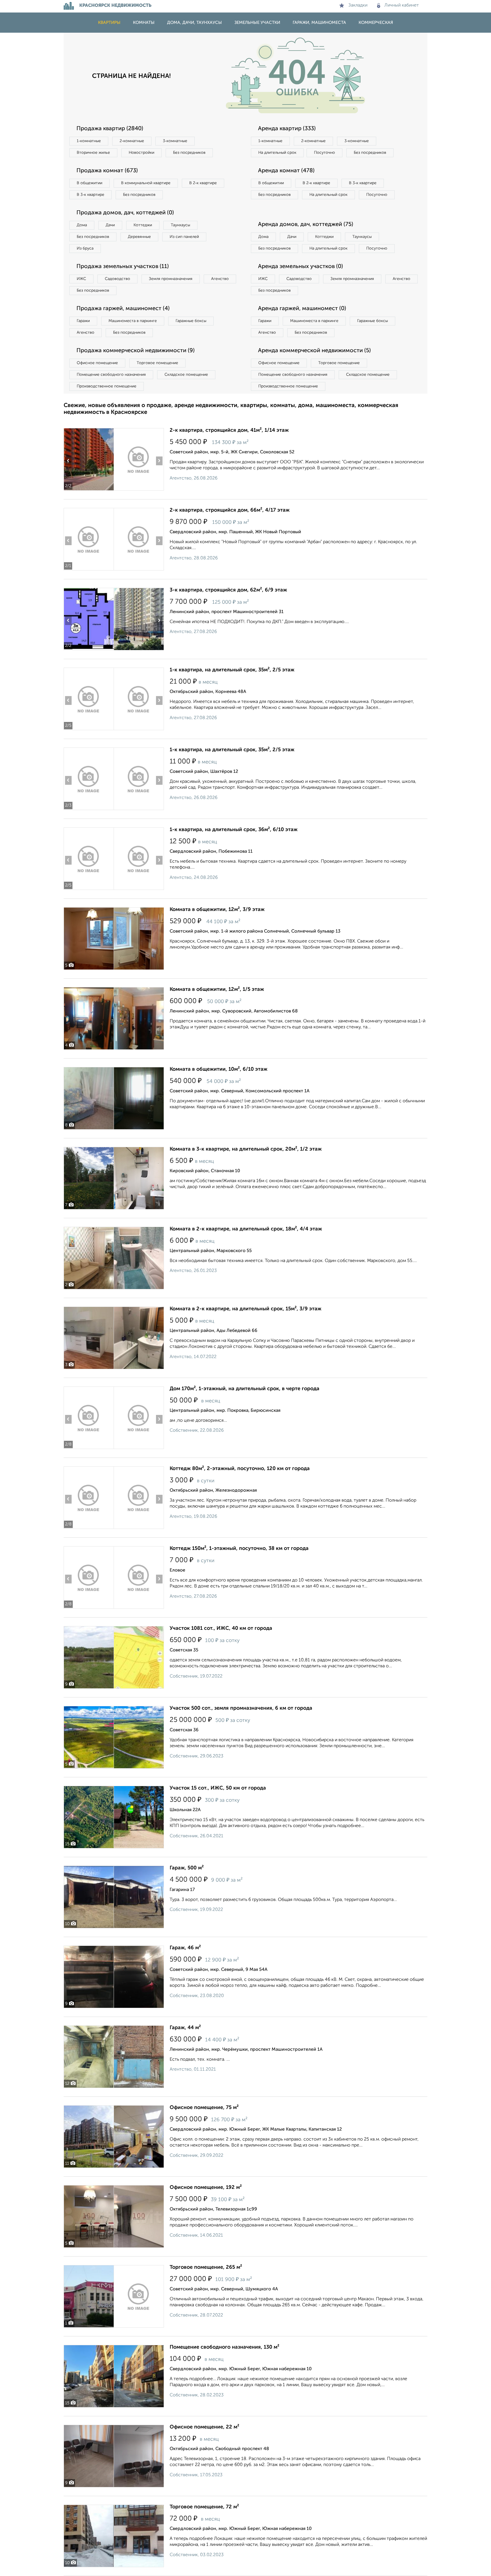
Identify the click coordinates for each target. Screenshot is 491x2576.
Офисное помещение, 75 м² (204, 2107)
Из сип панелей (184, 237)
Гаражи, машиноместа (319, 22)
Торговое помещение (157, 363)
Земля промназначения (170, 279)
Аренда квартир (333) (287, 129)
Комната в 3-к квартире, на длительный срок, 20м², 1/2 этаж (246, 1149)
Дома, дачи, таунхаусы (194, 22)
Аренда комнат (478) (286, 171)
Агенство (220, 279)
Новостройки (141, 153)
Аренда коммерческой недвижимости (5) (314, 351)
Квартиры (109, 22)
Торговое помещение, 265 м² (206, 2267)
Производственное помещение (106, 386)
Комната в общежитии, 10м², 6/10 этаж (218, 1069)
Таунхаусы (180, 225)
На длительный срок (277, 153)
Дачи (110, 225)
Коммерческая (376, 22)
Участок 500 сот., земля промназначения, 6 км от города (241, 1708)
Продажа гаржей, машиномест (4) (123, 309)
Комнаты (144, 22)
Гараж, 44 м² (185, 2027)
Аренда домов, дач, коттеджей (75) (305, 224)
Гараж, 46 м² (185, 1947)
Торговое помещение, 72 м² (204, 2506)
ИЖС (81, 279)
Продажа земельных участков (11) (122, 266)
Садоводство (117, 279)
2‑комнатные (132, 141)
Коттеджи (143, 225)
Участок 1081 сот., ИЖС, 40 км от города (221, 1628)
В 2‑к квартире (203, 183)
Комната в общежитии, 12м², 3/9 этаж (217, 909)
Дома (82, 225)
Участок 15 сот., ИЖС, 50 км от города (218, 1788)
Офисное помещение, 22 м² (204, 2427)
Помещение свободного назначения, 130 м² (224, 2347)
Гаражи (83, 321)
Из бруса (85, 248)
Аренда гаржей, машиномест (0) (302, 309)
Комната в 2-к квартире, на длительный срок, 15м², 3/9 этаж (245, 1308)
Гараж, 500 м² (187, 1868)
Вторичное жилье (93, 153)
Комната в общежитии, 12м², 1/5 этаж (217, 989)
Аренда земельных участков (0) (300, 266)
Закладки (357, 5)
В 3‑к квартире (90, 195)
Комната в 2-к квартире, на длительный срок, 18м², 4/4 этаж (246, 1229)
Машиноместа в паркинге (133, 321)
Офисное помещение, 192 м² (206, 2187)
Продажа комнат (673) (107, 171)
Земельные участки (257, 22)
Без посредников (189, 153)
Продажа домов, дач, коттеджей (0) (125, 213)
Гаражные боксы (191, 321)
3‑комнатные (175, 141)
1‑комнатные (89, 141)
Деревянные (139, 237)
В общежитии (89, 183)
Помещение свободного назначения (111, 375)
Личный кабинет (401, 5)
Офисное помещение (97, 363)
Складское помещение (186, 375)
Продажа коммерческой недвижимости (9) (135, 351)
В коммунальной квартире (145, 183)
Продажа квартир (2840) (109, 129)
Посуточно (324, 153)
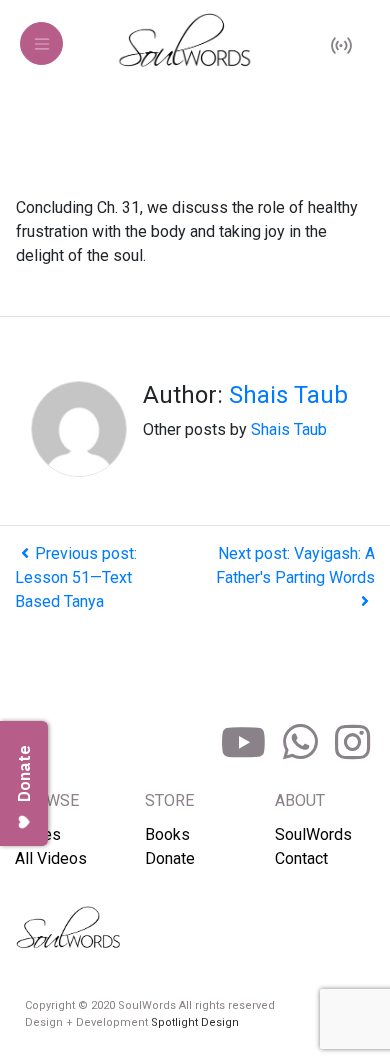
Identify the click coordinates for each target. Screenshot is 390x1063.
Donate (170, 858)
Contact (301, 858)
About (300, 800)
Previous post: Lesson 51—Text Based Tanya (76, 577)
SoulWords (313, 834)
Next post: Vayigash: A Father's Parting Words (295, 565)
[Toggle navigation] (41, 43)
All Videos (51, 858)
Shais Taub (288, 395)
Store (169, 800)
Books (167, 834)
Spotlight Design (195, 1022)
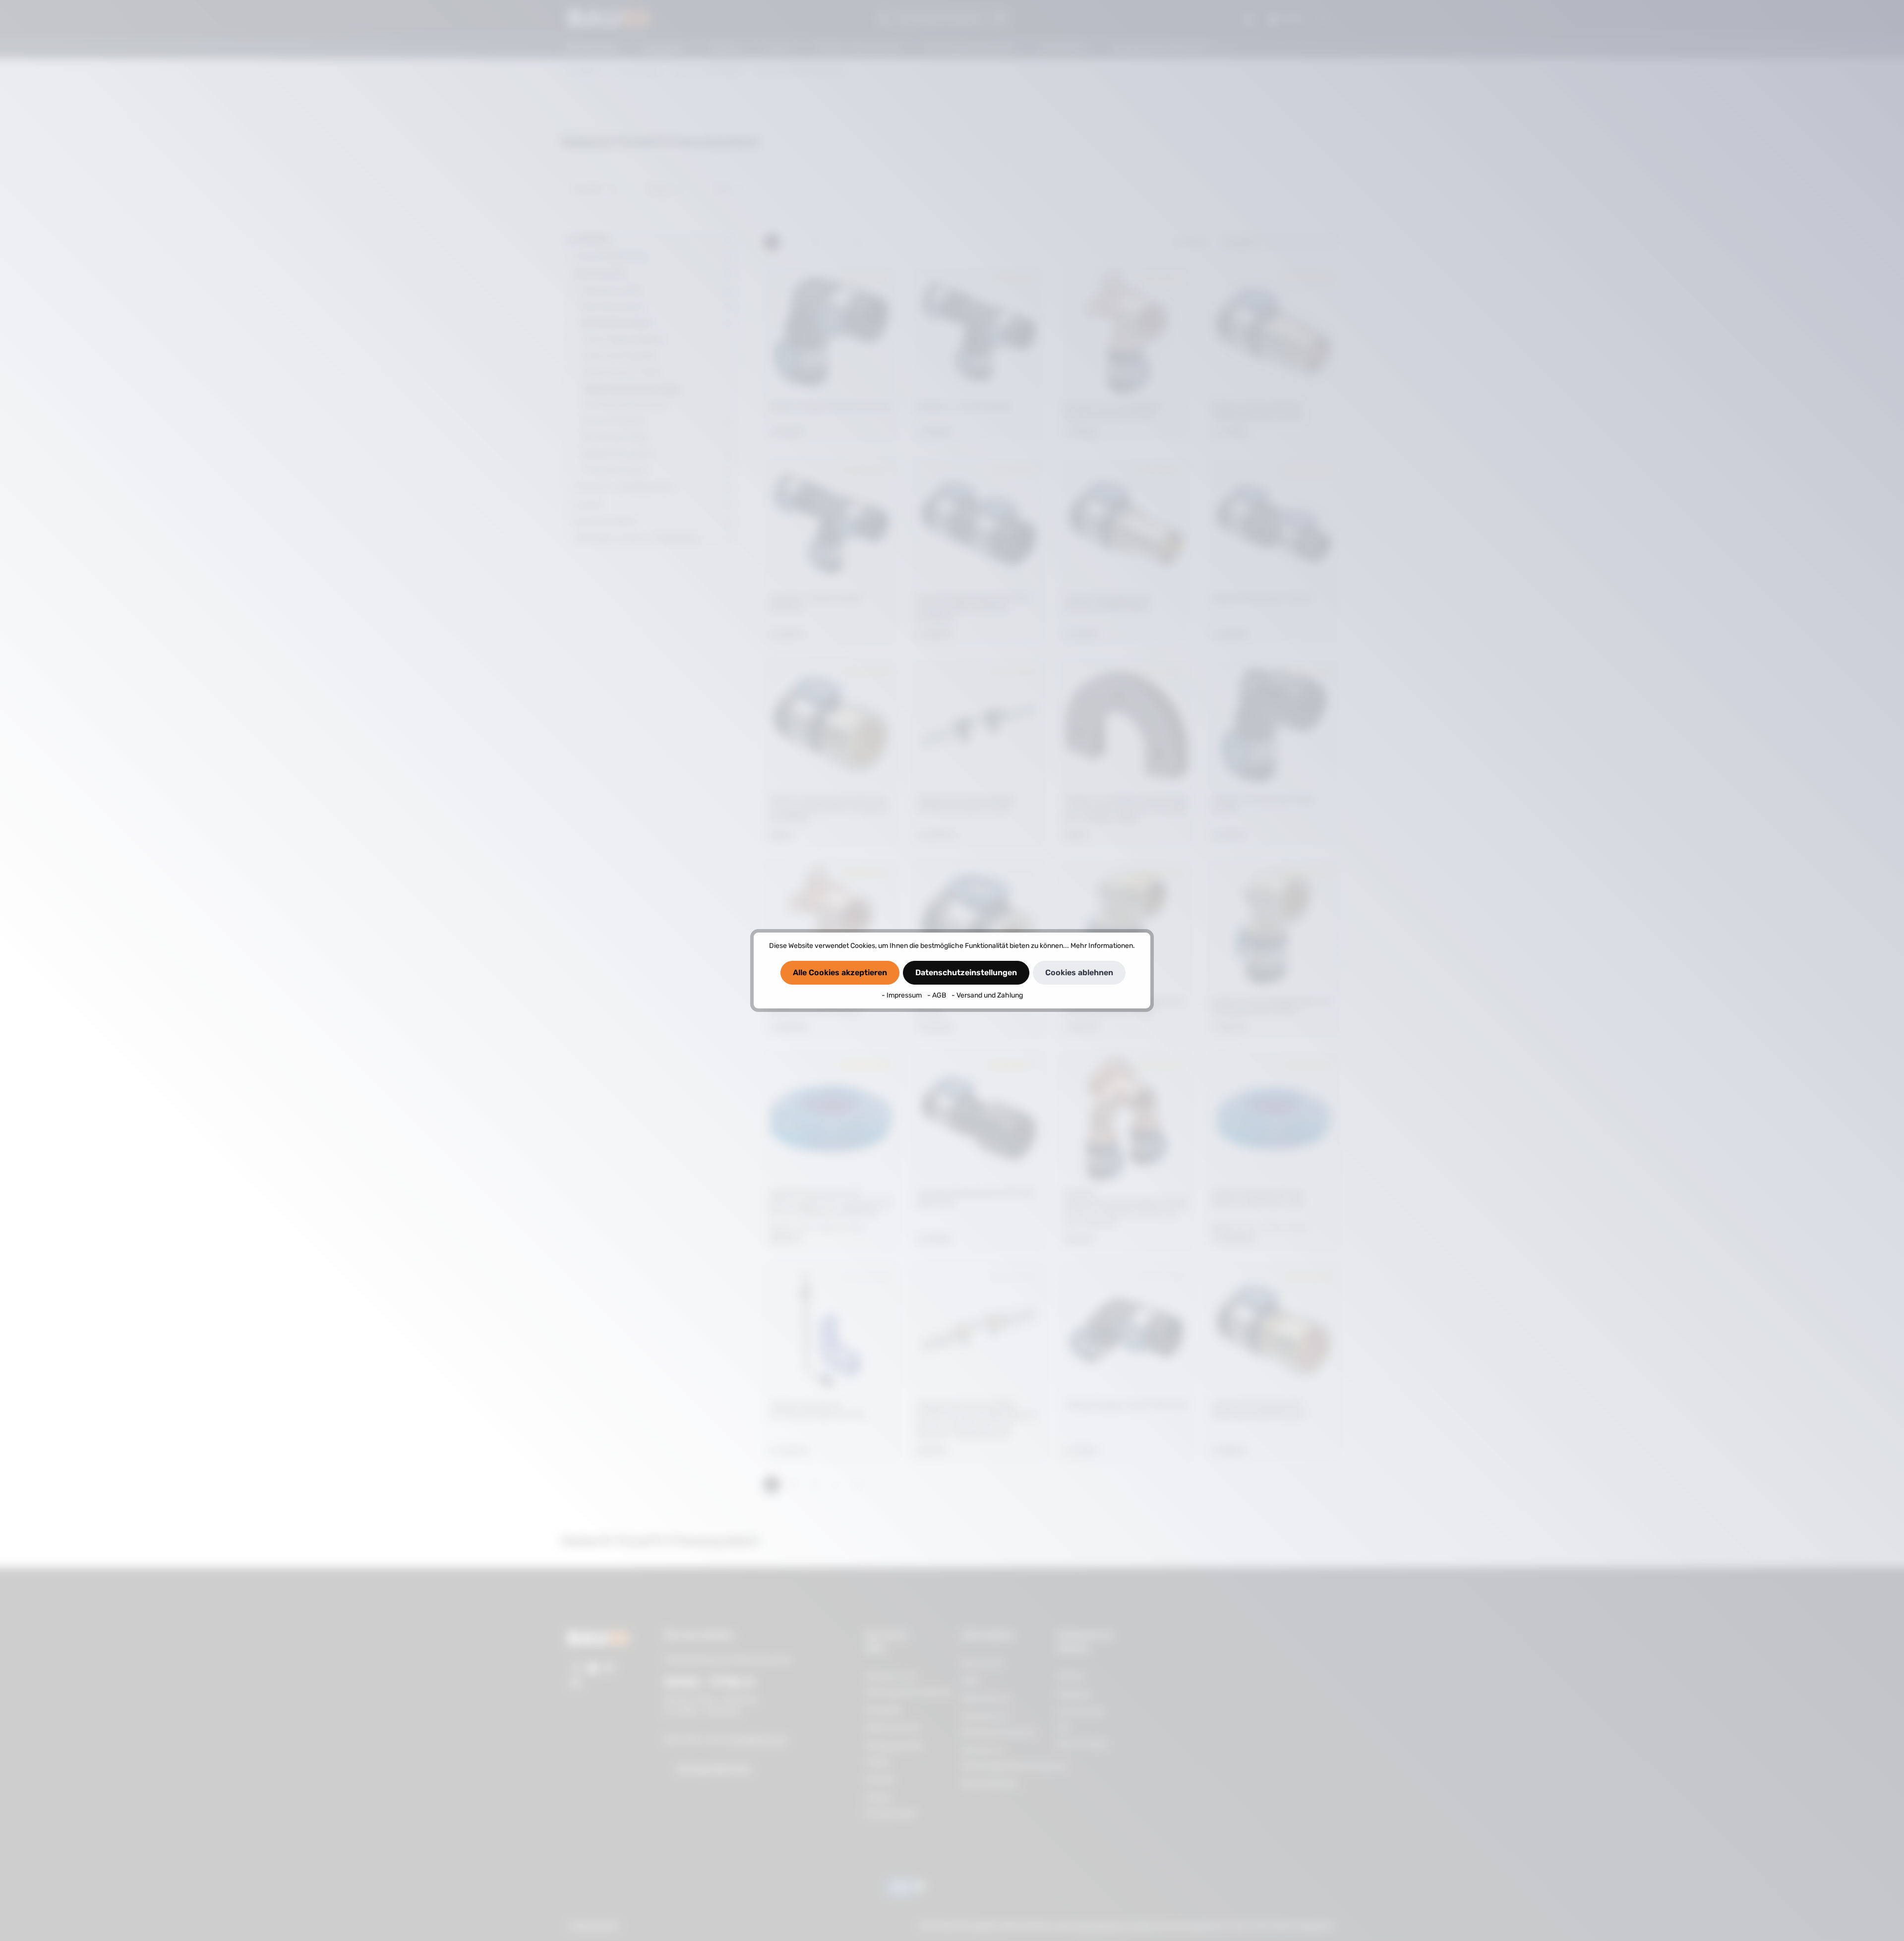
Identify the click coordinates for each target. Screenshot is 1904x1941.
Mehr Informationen (1102, 945)
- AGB (937, 995)
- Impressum (902, 995)
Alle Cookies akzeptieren (840, 972)
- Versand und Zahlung (987, 995)
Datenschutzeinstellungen (966, 972)
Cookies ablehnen (1079, 972)
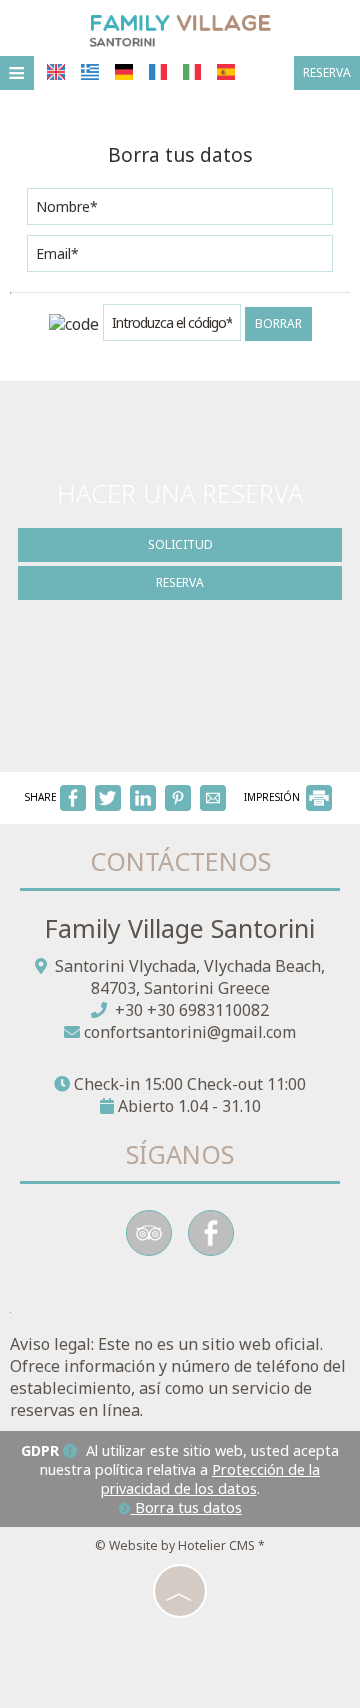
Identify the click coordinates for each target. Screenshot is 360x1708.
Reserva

#### TRY IT:
Every line above with the word "коттеджей" belongs in the answer, copied as written.

#### RESPONSE TO THE EXERCISE:
Аренда домов, дач, коттеджей (75) (305, 224)
Продажа домов, дач, коттеджей (0) (125, 213)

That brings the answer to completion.